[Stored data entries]

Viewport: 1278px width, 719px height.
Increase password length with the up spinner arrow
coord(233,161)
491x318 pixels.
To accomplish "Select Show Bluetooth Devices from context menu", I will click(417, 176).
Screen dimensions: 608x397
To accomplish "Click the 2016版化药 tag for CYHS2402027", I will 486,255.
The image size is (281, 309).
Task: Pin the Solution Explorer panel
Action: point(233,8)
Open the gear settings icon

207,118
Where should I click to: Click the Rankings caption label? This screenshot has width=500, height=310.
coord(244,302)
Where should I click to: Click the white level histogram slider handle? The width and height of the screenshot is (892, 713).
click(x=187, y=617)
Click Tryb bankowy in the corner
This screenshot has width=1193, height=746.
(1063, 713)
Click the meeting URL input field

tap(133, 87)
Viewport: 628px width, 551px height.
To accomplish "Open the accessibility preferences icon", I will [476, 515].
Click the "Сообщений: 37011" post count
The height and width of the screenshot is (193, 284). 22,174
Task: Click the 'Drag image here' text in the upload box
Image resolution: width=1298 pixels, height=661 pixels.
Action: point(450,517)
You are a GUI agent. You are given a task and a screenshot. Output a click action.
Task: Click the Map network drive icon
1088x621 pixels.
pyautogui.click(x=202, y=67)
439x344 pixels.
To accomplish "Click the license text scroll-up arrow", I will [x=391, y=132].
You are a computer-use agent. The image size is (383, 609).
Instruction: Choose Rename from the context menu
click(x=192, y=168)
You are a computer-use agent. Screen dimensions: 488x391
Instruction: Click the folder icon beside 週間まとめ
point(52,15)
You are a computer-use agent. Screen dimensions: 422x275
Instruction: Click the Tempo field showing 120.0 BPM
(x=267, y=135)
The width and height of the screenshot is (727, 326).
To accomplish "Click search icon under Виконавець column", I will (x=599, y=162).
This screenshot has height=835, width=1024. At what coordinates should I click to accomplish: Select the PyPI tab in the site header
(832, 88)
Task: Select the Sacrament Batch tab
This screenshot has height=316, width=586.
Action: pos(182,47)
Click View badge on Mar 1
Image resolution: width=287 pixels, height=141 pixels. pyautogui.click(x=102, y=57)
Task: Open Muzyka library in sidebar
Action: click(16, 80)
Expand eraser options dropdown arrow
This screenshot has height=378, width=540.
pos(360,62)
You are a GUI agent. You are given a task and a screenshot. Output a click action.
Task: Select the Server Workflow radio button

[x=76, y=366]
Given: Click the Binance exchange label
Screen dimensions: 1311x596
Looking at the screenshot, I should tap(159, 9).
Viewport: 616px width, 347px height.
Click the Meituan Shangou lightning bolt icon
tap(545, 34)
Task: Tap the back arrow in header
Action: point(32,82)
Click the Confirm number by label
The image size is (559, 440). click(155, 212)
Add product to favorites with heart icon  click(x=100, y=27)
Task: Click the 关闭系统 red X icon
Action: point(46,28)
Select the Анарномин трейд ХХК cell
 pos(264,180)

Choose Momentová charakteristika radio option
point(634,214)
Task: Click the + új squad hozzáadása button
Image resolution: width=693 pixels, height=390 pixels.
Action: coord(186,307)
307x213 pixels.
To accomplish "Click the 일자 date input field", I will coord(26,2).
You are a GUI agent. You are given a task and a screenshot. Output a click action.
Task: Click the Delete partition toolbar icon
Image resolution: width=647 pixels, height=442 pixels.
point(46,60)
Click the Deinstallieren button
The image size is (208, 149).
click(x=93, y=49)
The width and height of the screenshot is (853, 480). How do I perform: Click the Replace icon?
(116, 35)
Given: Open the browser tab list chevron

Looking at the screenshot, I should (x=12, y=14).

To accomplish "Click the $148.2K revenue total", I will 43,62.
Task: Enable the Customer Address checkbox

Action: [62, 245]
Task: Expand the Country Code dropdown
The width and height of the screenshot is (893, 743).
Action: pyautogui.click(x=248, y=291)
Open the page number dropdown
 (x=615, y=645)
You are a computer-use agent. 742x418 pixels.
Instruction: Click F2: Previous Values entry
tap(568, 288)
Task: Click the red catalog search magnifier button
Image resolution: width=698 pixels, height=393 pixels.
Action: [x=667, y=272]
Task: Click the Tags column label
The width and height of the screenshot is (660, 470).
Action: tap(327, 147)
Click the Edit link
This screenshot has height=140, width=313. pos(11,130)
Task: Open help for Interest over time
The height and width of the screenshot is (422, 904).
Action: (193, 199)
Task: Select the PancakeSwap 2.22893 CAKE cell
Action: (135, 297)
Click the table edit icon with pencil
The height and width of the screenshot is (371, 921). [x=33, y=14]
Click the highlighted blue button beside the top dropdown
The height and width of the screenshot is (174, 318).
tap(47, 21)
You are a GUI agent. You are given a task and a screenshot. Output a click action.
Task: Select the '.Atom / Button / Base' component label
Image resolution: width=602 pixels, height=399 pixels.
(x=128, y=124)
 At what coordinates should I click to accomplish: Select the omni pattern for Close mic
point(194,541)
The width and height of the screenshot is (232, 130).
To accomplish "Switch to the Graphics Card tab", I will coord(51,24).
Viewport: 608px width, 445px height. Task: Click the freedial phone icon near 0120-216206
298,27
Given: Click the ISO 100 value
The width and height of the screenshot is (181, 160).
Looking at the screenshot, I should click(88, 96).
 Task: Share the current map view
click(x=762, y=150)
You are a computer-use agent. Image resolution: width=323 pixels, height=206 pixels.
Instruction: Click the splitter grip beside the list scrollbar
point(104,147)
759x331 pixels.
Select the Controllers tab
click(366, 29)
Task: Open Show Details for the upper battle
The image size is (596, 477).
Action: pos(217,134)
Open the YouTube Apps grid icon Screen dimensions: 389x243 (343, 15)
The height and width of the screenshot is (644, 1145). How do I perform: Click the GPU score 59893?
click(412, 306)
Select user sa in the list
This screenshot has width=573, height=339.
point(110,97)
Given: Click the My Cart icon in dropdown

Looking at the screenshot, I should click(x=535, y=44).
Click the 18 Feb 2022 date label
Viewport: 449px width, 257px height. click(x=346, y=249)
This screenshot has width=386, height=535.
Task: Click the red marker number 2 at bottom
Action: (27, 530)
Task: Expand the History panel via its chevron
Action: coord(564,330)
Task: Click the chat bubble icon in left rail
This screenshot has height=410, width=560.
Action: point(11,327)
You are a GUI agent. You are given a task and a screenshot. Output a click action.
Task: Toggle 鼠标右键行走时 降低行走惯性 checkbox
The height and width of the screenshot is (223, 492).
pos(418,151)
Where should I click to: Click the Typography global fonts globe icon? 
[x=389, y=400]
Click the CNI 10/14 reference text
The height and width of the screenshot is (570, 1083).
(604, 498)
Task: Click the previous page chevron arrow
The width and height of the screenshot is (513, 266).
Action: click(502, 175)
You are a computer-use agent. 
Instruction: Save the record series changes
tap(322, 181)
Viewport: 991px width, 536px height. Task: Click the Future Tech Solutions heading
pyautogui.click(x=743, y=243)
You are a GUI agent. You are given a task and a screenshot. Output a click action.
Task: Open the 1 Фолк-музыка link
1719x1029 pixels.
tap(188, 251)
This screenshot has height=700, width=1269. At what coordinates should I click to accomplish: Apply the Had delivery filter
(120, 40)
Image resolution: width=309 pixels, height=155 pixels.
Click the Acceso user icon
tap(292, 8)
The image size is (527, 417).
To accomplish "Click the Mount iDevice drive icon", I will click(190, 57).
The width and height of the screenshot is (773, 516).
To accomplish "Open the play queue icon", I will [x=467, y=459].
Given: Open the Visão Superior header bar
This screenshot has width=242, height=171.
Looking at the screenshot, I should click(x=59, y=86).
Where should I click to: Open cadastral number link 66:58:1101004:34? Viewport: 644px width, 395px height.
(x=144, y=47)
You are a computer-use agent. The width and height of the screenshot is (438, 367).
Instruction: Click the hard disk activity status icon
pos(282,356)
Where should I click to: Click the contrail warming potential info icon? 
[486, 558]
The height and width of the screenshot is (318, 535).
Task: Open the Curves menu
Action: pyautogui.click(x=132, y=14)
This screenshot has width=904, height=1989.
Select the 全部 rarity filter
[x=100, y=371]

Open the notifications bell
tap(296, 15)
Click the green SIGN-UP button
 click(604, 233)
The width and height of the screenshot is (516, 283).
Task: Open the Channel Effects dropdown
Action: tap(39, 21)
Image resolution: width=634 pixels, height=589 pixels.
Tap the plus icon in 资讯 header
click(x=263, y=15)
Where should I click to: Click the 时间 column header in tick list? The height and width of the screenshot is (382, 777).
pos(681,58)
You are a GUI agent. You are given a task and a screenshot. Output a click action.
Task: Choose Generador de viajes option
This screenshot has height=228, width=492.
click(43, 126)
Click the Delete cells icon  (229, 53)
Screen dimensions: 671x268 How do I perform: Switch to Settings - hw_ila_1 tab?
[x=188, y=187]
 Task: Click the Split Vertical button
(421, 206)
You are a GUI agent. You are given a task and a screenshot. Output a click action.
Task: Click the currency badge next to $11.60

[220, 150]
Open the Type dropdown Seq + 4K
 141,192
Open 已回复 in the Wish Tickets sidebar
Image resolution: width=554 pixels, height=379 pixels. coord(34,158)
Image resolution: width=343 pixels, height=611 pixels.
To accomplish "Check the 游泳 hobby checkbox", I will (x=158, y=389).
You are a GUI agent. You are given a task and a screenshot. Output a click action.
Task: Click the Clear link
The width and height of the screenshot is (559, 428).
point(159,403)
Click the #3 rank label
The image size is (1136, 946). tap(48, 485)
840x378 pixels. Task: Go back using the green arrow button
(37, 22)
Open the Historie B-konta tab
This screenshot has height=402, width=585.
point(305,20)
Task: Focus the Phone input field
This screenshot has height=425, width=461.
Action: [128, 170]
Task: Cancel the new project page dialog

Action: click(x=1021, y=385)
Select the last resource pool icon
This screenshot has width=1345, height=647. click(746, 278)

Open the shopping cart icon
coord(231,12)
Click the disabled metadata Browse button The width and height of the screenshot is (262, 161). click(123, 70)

What you will do:
May I have exactly the lines from the one containing "Screen dimensions: 671x268" through the last line of the data, both included?

Result:
Screen dimensions: 671x268 How do I perform: Switch to Settings - hw_ila_1 tab?
[x=188, y=187]
 Task: Click the Split Vertical button
(421, 206)
You are a GUI agent. You are given a task and a screenshot. Output a click action.
Task: Click the currency badge next to $11.60

[220, 150]
Open the Type dropdown Seq + 4K
 141,192
Open 已回复 in the Wish Tickets sidebar
Image resolution: width=554 pixels, height=379 pixels. coord(34,158)
Image resolution: width=343 pixels, height=611 pixels.
To accomplish "Check the 游泳 hobby checkbox", I will (x=158, y=389).
You are a GUI agent. You are given a task and a screenshot. Output a click action.
Task: Click the Clear link
The width and height of the screenshot is (559, 428).
point(159,403)
Click the #3 rank label
The image size is (1136, 946). tap(48, 485)
840x378 pixels. Task: Go back using the green arrow button
(37, 22)
Open the Historie B-konta tab
This screenshot has height=402, width=585.
point(305,20)
Task: Focus the Phone input field
This screenshot has height=425, width=461.
Action: [128, 170]
Task: Cancel the new project page dialog

Action: click(x=1021, y=385)
Select the last resource pool icon
This screenshot has width=1345, height=647. click(746, 278)

Open the shopping cart icon
coord(231,12)
Click the disabled metadata Browse button The width and height of the screenshot is (262, 161). click(123, 70)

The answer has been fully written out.